Maybe I'm crazy... two OTTBs retraining at the same time
Hello Everyone! My name is Amanda and I am the proud owner of not one but two OTTBs. I got my first OTTB towards the end of last summer and decided one just wasn't enough and adopted a second from New Vocations this past december. Both with two very different jobs in life. Shumaker is my future event horse who is coming a long very nicely. We just survived our first weekend at my trainers and she thinks he will go far. One slight problem is he has a patella issue, mainly his left hind seems restricted in its ability to come underneath him as it should. We go get x-rays this week... wondering if anyone else has had this problem and if so, what was the treatment??? Tunes is my young dressage prospect since he came to us with a bone chip and zero desire to go over even the smallest crossrails. Most days he is amazing. More recently he has started this hard-mouth thing on the lunge. It literally takes all my strength to keep him going in a circle and he doesn't have his tongue over the bit, but its like his mouth turns to concrete and he does his best to drag me in the circle he wants to go in. I have tried just given him a bit of slack but that doesn't work. Any suggestions?

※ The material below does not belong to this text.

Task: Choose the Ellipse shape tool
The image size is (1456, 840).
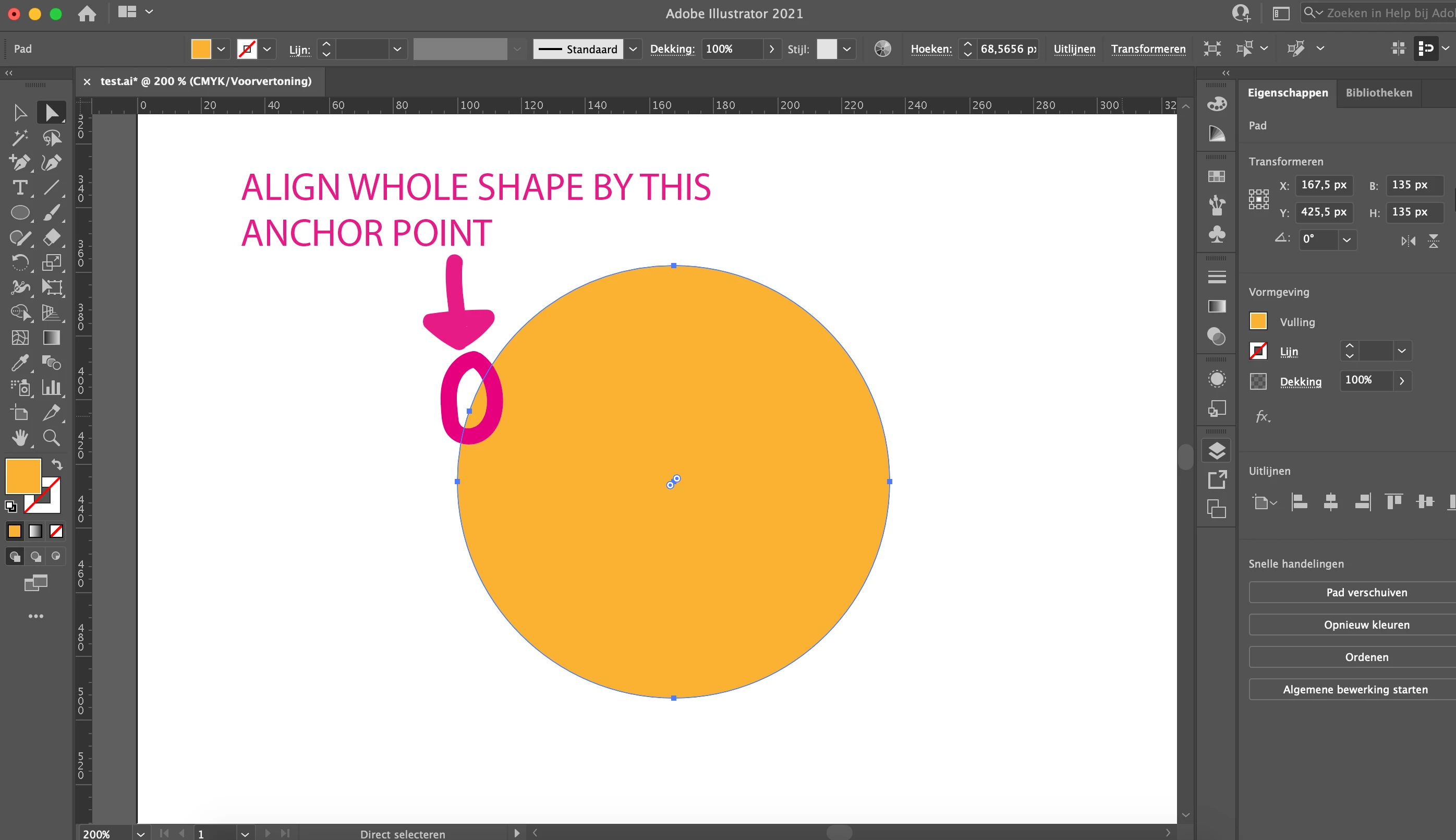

Hi! I have a lot of experience with Thoroughbreds, both on the track and off.
With the stifle issue, if the vet doesn't find anything, it is probably just that the horse is weaker on that side. Unless you have a really awesome exercise rider, or one from a show or dressage background, most racehorses tend to travel crooked, so the stronger side gets stronger and the weaker side gets weaker. It doesn't make them unsound, just harder to step under with one leg. What I have found with similar sounding horses in the past is lots of trotting, with them stretching down into the bit, and making sure they are traveling straight to start with, then with a slight shoulder-in when travelling to the weak side until they are more balanced in how far they reach under.
For the horse who's all of a sudden hard mouthed on the longe line, it sounds like he's bored and decided to leave. I know lots of people advocate giving OTTBs lots of time off, let down, start back really slow with longing and such, but these horses are generally active in their bodies and their MINDS. Try leaving the longing alone for a while and just start riding him (if you feel safe). Teach him to bend, flex, anything to get his mind involved. If you absolutely have to longe him, put some trotting poles or cavaletti out, in random areas, sometimes a single pole, sometimes 3 or 4 in a row. Intersperse going over the poles with a circle or two on the longe, to poles, to circle or two, to poles etc, until he can pay attention.
For the stifle horse,(AFTER veterinary inspection and assuming weakness is the problem) I'd also recommend hill work-long and slow, in the bridle, march up, march down and halt a few times along the way. Raised cavaletti (12-18") are also great strengtheners. As he gets stronger, spirals on the circle will also help.
For the hard lunger, get him off the lunge line! I hate lunging and think it is way over used. If you don't want to ride him yet, teach him to long line. It is a much better way to build strength, trust, you can do some lateral work, you can teach him so much more. It will keep you in shape too once he's really working!
Proud and achy member of the Eventing Grannies clique.
Hills is the usual fix, and some work backing up hills, per my vet. The only problem with that is I live in the Mississippi Delta... flatter than... well let's just say we don't have hills. I take him to be x-rayed this week. My trainer is actually the one who insisted he get x-rayed as I had also felt it was just weakness on that side, but after we video'd him and watched it I saw it.
With the lunging, I used the same process to get my first OTTB re-trained (the one with the stifle issue) and it was quite sucessful for him. Tunes has been a different story all together here recently. He now grinds his teeth to no end when I ask him to do anything more than a walk on the lunge or otherwise... I have thought about lone-lining but I have ZERO experience with it, I go to my trainers once a month with the boys so I'm sure next trip up there she would help me with that. (she also has lots of hills!! thank god lol )
Just to update, we went to the vet today and did a full exam and x-rays. He had a small bone spur on his left hock, and inflammation in both left hock and stifle. We did injections in the hock and stifle and his right hock as he had started to rely on his ride side. Six days stall rest then onto a new training plan to help him rebuild the balance and muscle on his left side! We will probably continue with injections every 6 months as needed. He will not be limited in his Eventing career at the moment which is even better news... I don't know how I'd tell him he can't do the big jumps anymore!